══ Material to process ══

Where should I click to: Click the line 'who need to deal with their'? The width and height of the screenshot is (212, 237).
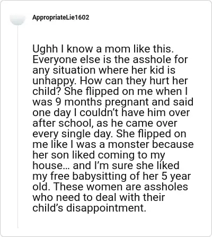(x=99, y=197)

═══
══ Material to process ══

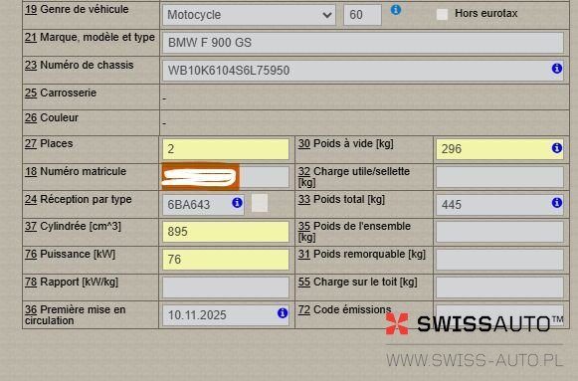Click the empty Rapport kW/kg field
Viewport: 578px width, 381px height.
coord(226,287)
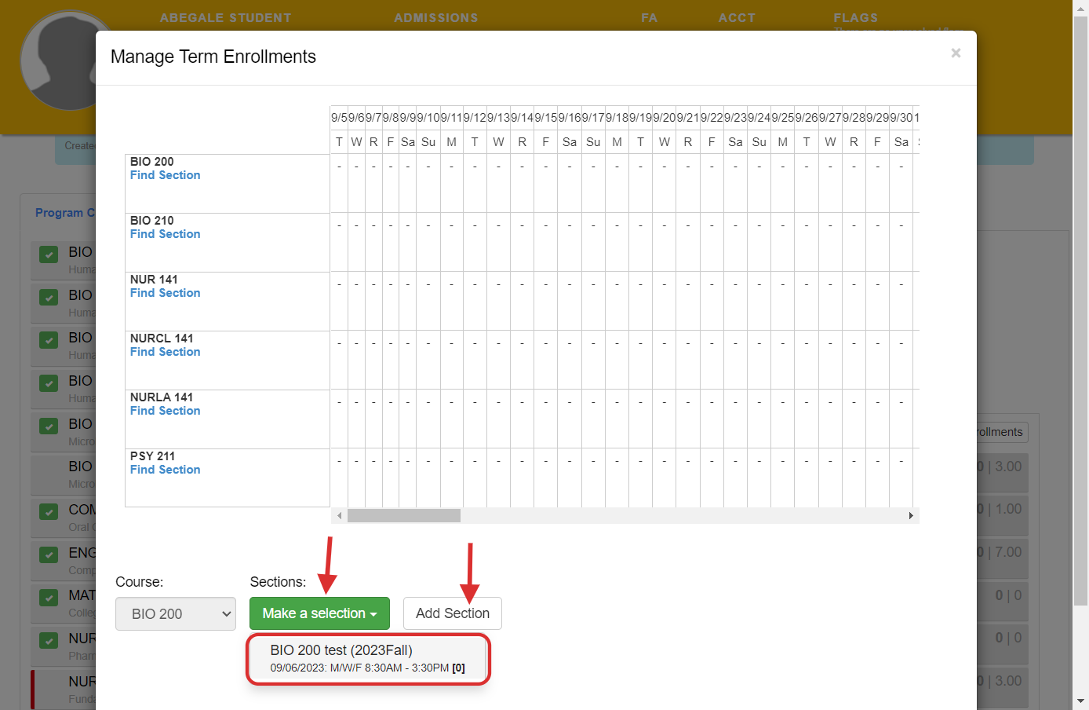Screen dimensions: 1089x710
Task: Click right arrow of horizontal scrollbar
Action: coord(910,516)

═══
══ Material to process ══

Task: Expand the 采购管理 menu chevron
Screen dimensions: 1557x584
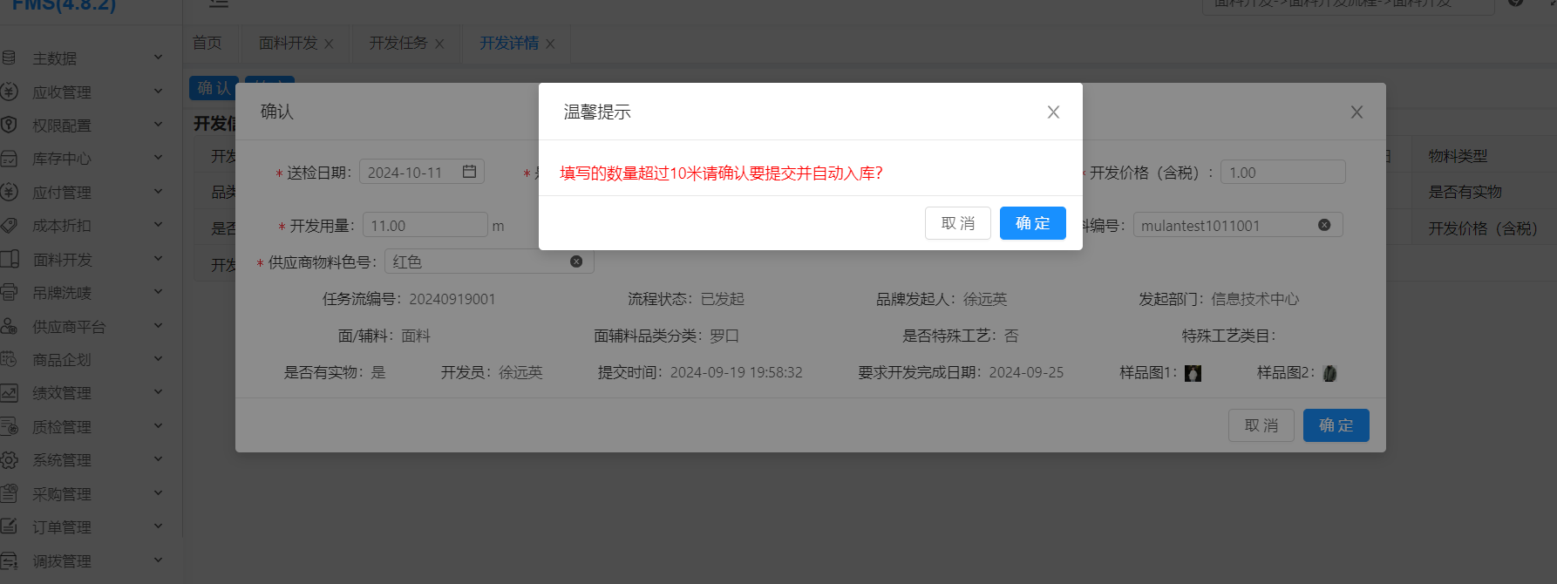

═══

**Work item:** In the entries above, find the line with "Task: Expand the 采购管理 menu chevron" and the line with "Screen dimensions: 1557x584", then restate word for word both of them and every line between, with nothing more.

**Result for this exercise:**
Task: Expand the 采购管理 menu chevron
Screen dimensions: 1557x584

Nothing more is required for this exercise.